Later, when everyone had scattered to get on with the day’s work and he’d seen Polly’s modest black slacks and pale lilac blouse heading at speed down the corridor, Solo finally found himself in the nursing station in front of a screen full of patient lists.

“Hey there. Good to have you on board.” A guy Solo recognised as Ben, the team psychologist, sauntered up.

“Thanks, good to be here.”

“Are you interested in group therapy?” Ben said.

Solo gave a grin. “Having some or giving some?”

“Ha, sorry—bad phrasing, I meant, have you ever led therapy groups? Some of the psychiatrists we’ve had on rotation tend to be more medication-focused and others enjoy getting involved in the talking side of things.”

Solo shrugged. He had done his fair bit of psychotherapy in training. “I’m not into psychoanalysis, but I think cognitive therapy combined with medication shows pretty good efficacy.”

Under the scrutiny of the guy’s earnest dark eyes he felt uncomfortably like he was being analysed.

A moment later Ben’s face relaxed into an easy smile and Solo decided maybe he’d misjudged him. At the teaching hospital in Sydney he’d just left, the professional jealousies had got a bit out of control, but maybe here in the west everyone was on friendlier terms. He cocked an eyebrow. “Why do you ask?”

“Oh, just that I’m heading off to Europe for four weeks and that leaves the PTSD group with only one therapist. We prefer for that not to happen. Thought you might like to take on co-leading while I’m away.”

Post-traumatic stress disorder. Solo consciously relaxed his spine, breathed in and released it slowly, letting the breath pinch out of his lungs in three measured exhalations. It helped.

“Yeah, sure, if Pritchard doesn’t have too many other things lined up, and it doesn’t overlap with any ward meetings.”

“Oh no, it definitely won’t, it’s an evening group. That’s probably why I’m having trouble getting someone to take it on, if I’m honest, but thought, you know, with…”

“Me being new to Perth and having no social life, you mean?”

Ben gave a polite laugh. “No, not at all.
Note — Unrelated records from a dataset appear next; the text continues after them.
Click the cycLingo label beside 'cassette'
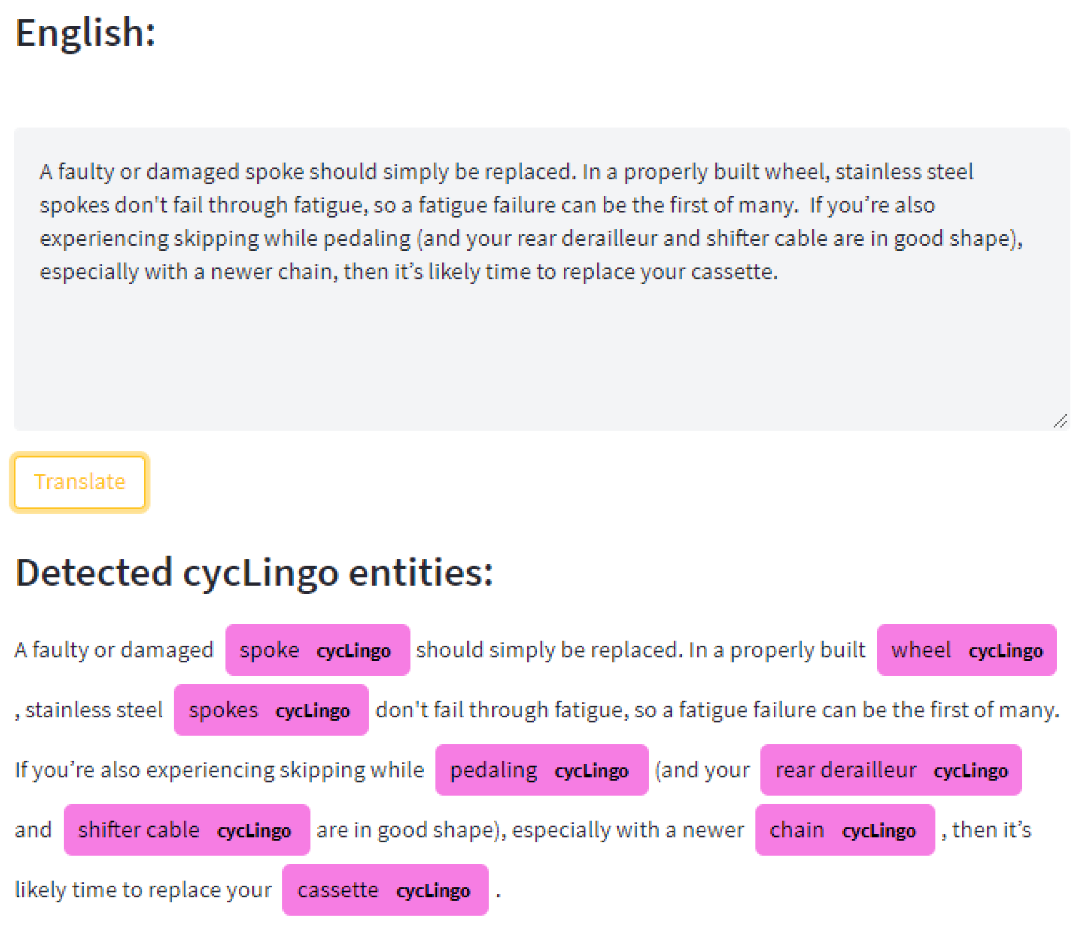 pos(433,891)
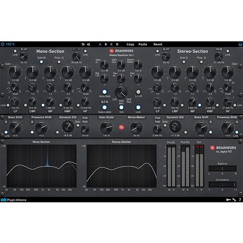Open the help question mark icon
The image size is (243, 243).
click(239, 200)
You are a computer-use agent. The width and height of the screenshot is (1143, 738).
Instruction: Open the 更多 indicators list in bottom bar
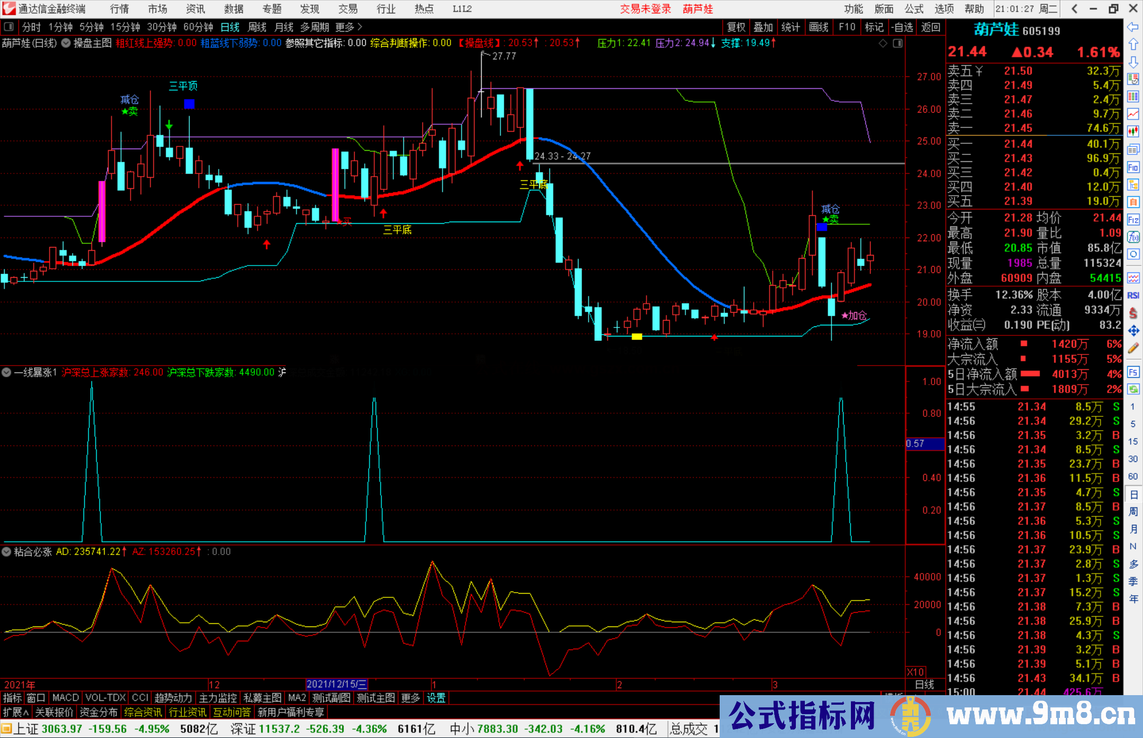(410, 698)
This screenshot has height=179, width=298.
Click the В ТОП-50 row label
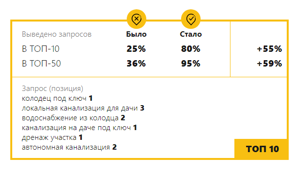point(41,64)
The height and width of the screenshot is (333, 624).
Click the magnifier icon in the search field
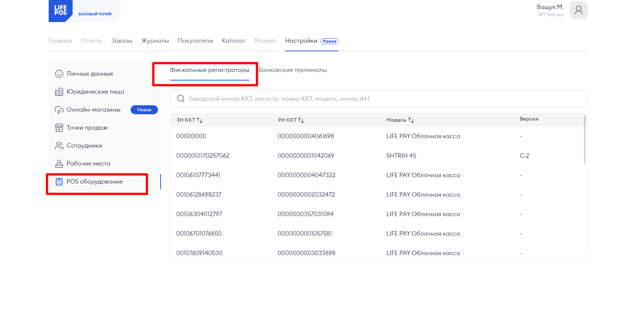[181, 99]
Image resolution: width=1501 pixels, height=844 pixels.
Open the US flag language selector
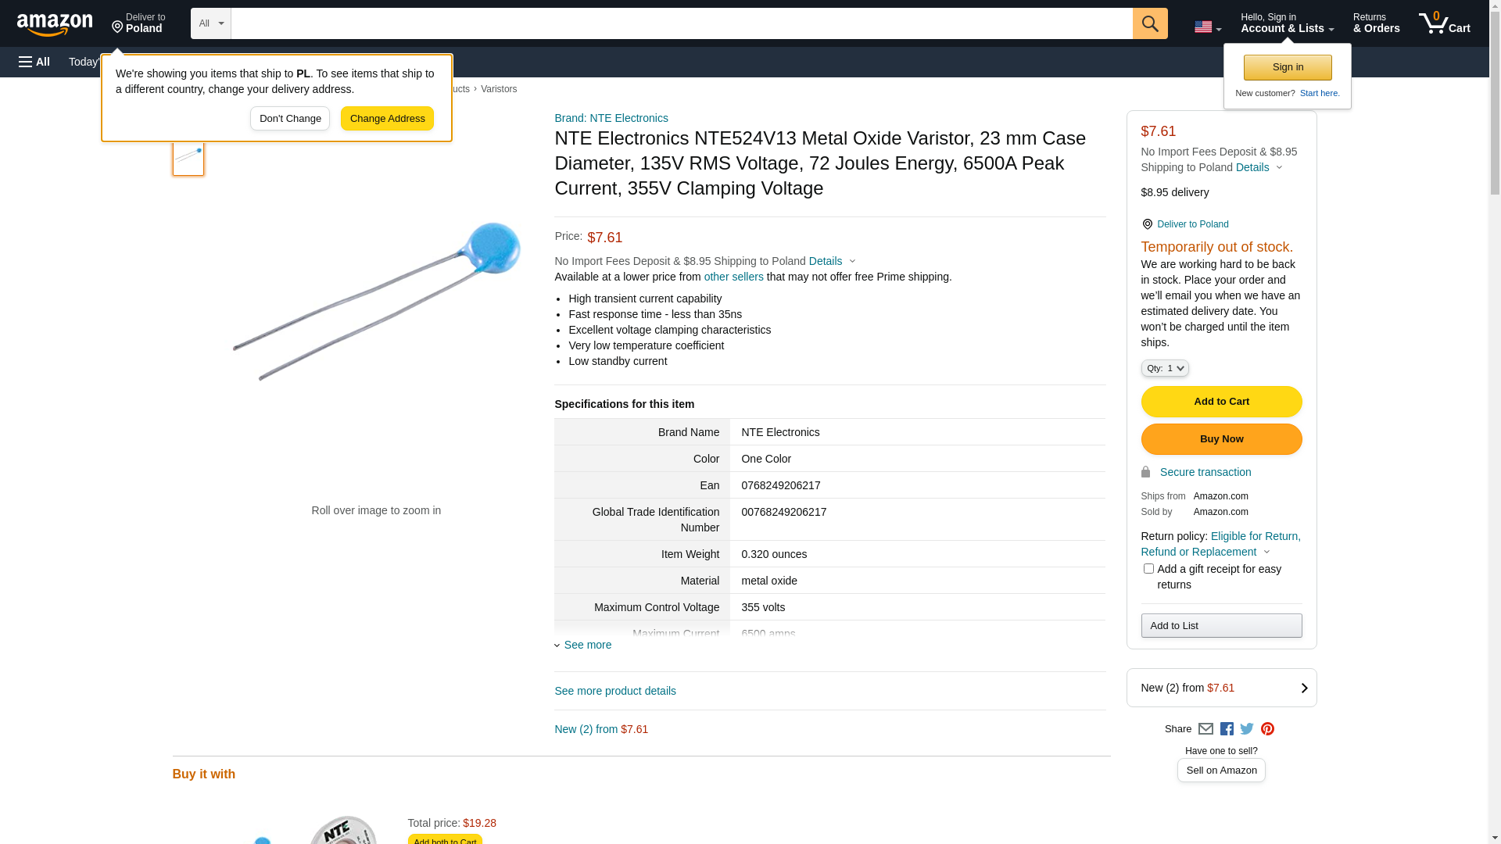pos(1207,27)
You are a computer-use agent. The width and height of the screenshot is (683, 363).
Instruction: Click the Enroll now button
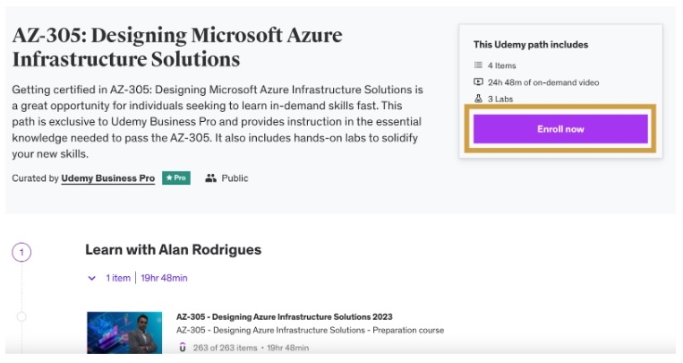coord(560,129)
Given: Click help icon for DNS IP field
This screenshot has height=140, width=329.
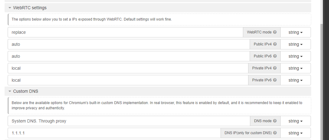Looking at the screenshot, I should 275,133.
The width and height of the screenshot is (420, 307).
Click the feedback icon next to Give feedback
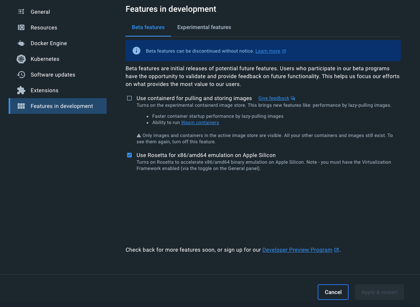pyautogui.click(x=293, y=98)
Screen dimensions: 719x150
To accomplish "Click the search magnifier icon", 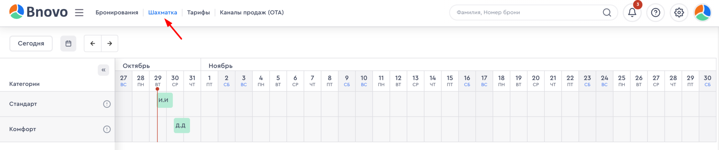I will pyautogui.click(x=607, y=13).
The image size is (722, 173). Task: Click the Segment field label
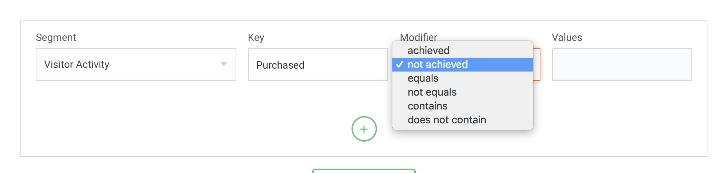click(56, 38)
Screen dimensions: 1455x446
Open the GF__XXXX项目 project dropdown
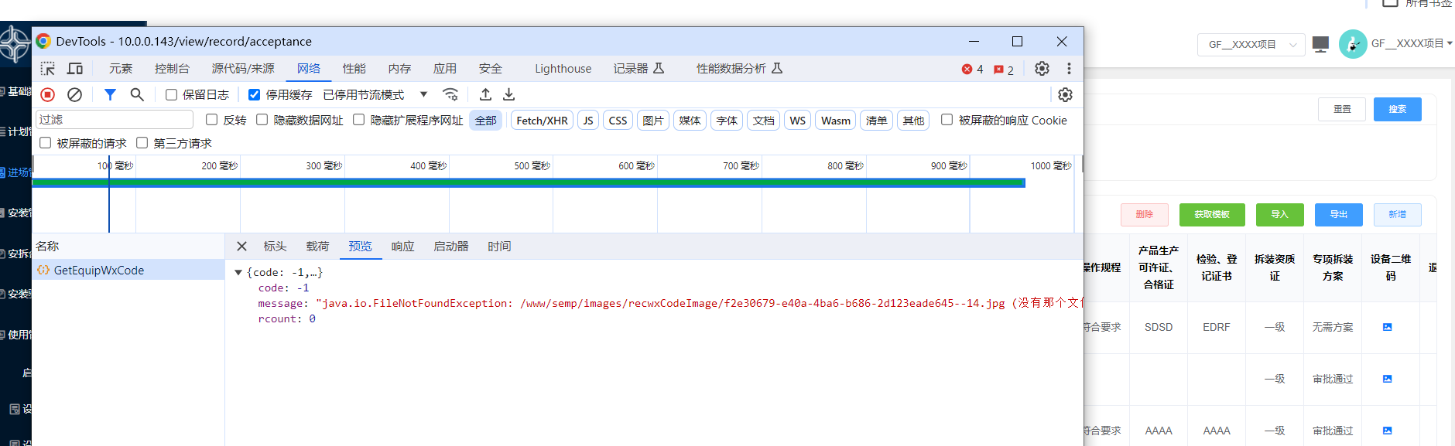coord(1251,45)
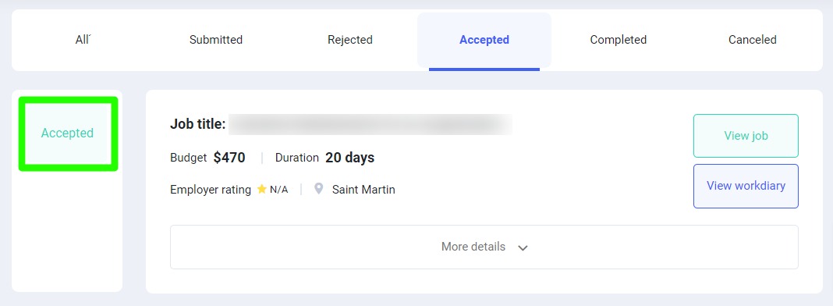Click the N/A rating value
The image size is (833, 306).
pyautogui.click(x=279, y=190)
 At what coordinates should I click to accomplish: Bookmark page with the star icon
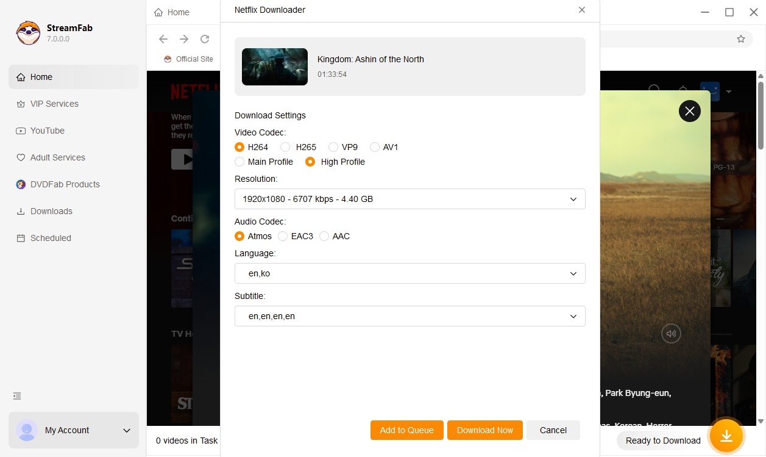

Anyway, happy to talk you through it. Besides, you’d be working alongside another very experienced member of the team.”

The hairs on the back of Solo’s neck stood to attention. “Oh, right.”

“Yeah, Polly, the social worker you met this morning. She’s brilliant. The group was her brainchild and basically she holds it all together. Just let her take the lead and you’ll get the hang of the dynamics real fast.”

What bad joke was the universe playing on him? A momentary image of Polly flipping him onto his back and shaking her curls in his face as he palmed her amazing breasts, nearly erased Solo’s last morsel of self-composure. It took a moment before he could trust himself to speak.

“I’ll give it some thought and let you know,” he muttered and stared back at the computer screen.